Retype the line with "154x130 pixels. How" exactly. Then retype every line after it through the end of the entries below, and nothing more, leaving out pictures.

Start of EXERCISE DATA

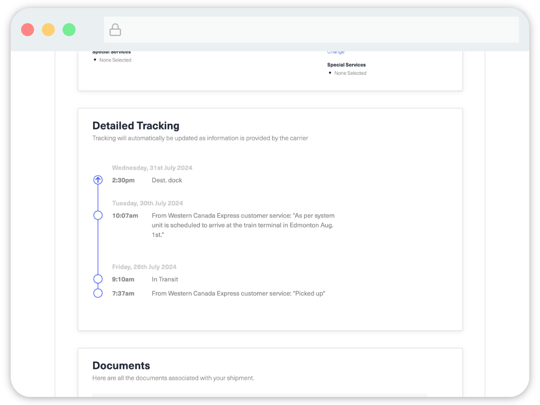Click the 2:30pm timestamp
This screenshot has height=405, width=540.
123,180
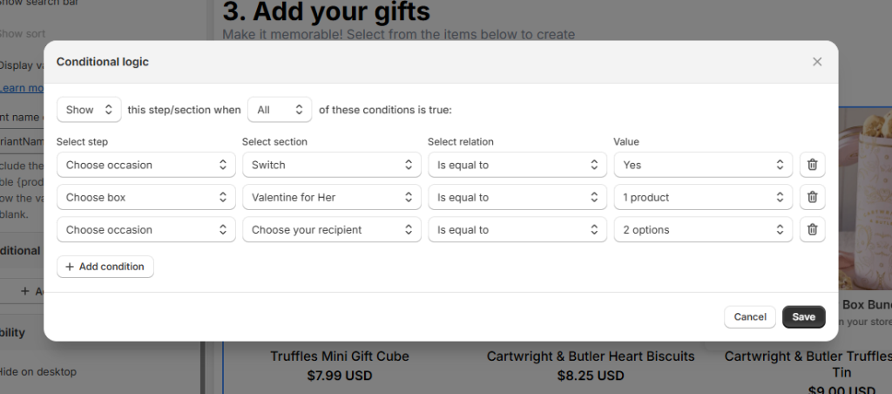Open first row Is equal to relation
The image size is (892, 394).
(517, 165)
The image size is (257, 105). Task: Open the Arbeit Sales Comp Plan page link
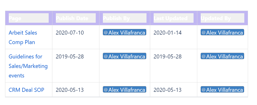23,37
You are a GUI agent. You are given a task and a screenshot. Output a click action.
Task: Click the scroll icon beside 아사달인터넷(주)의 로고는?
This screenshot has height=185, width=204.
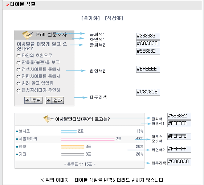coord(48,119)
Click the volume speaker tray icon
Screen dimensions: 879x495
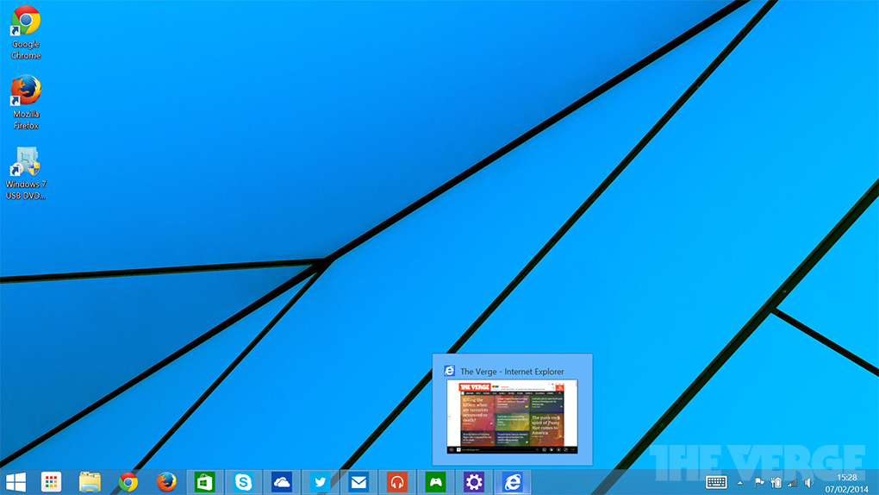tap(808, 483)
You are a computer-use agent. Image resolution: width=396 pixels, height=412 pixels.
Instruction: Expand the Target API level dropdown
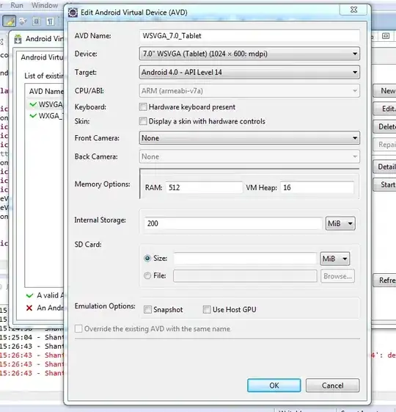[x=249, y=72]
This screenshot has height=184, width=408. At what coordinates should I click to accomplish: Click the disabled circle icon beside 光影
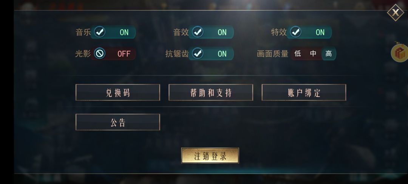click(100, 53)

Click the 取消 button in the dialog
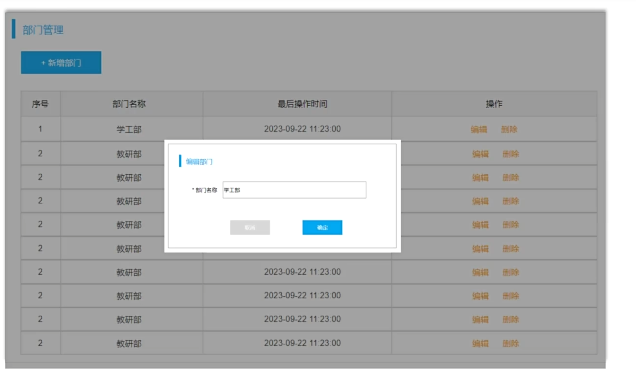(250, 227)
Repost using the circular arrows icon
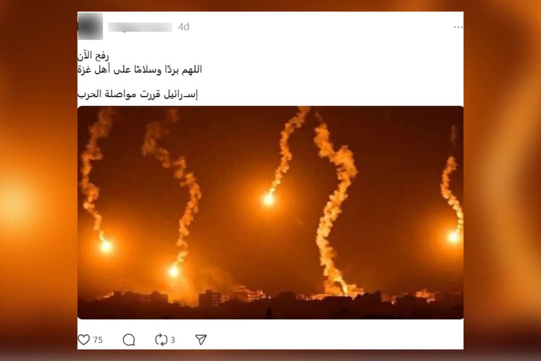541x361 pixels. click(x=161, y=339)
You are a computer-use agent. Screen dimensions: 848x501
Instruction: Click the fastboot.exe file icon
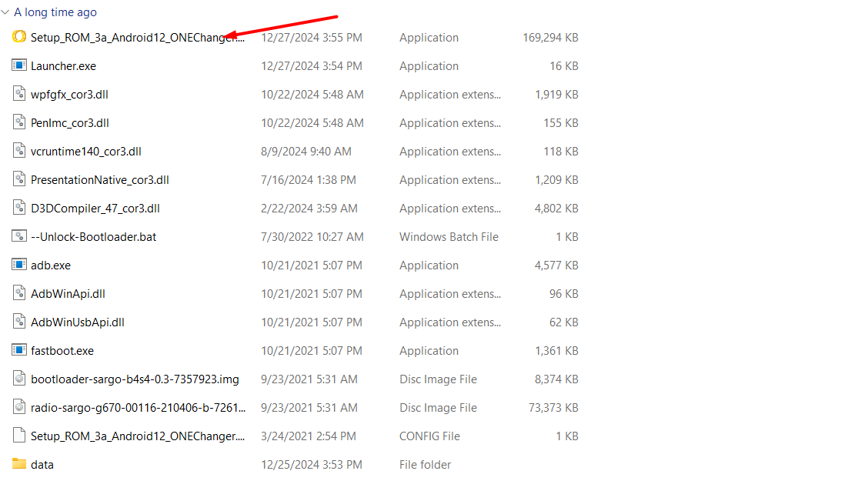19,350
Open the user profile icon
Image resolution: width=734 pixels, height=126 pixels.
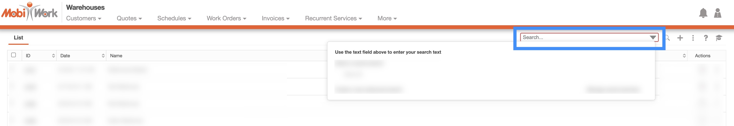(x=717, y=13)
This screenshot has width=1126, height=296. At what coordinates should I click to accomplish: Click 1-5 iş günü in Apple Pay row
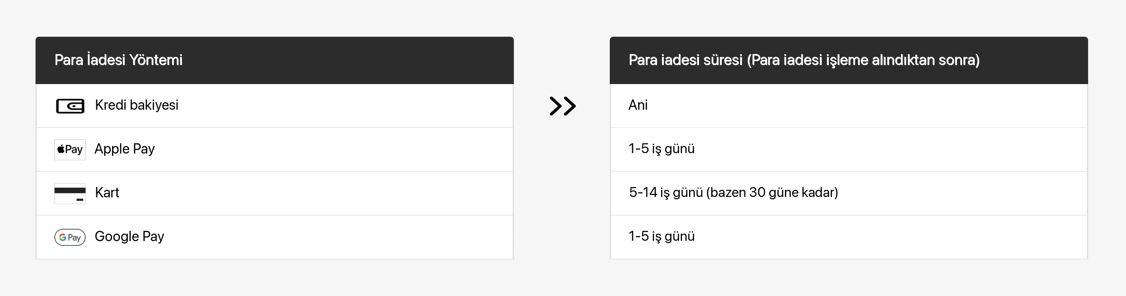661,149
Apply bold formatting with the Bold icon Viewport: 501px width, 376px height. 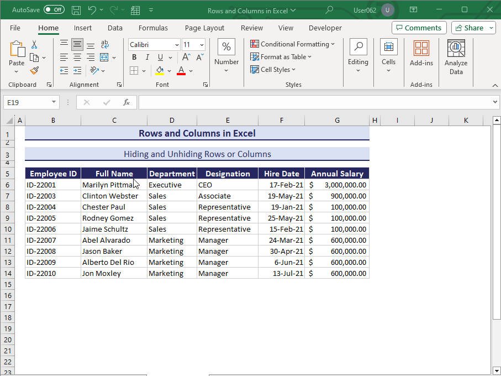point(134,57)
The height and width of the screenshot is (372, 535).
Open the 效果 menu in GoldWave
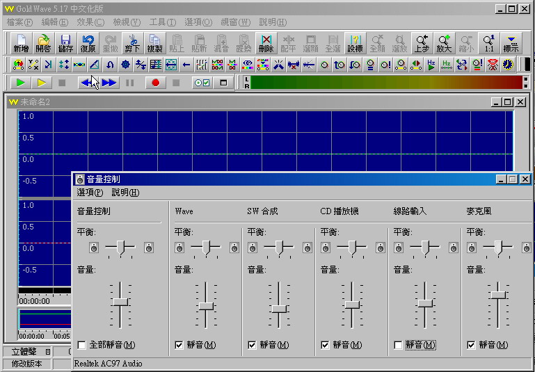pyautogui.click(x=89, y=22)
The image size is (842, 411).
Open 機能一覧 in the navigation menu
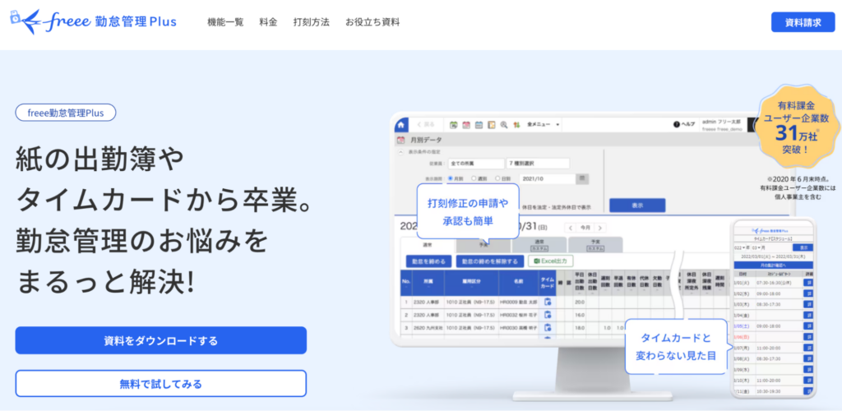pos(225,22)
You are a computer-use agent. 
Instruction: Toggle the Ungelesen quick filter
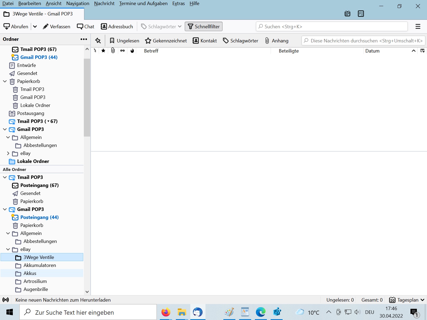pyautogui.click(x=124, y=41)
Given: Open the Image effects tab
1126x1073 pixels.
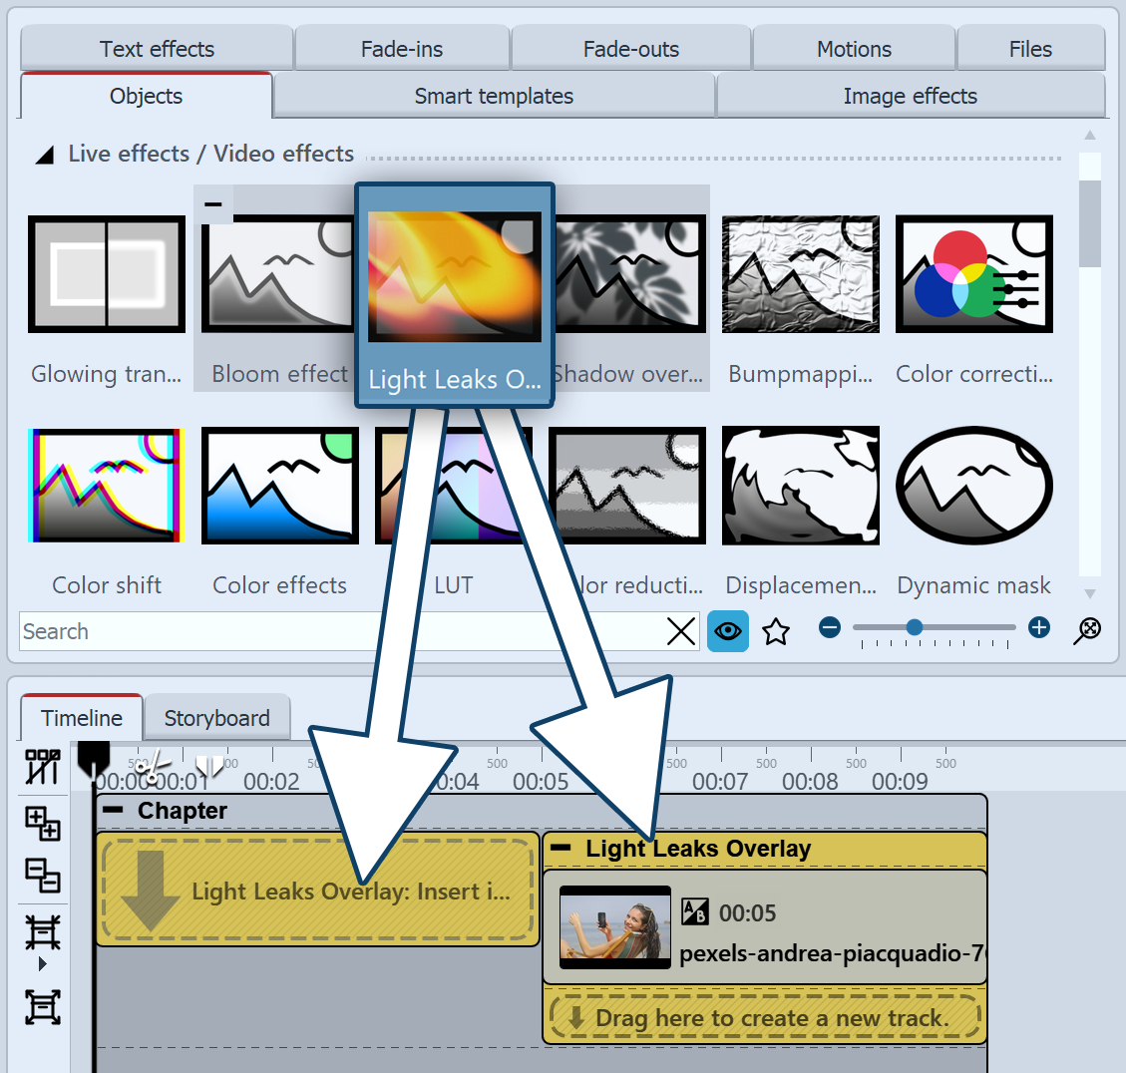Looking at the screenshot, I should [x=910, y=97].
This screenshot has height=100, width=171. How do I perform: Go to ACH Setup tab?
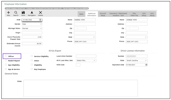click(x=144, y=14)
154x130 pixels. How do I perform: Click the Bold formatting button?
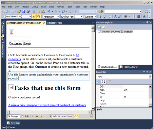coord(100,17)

End of EXERCISE DATA

▸ SOLVED EXERCISE
154x130 pixels. How do I perform: Click the Bold formatting button?
coord(100,17)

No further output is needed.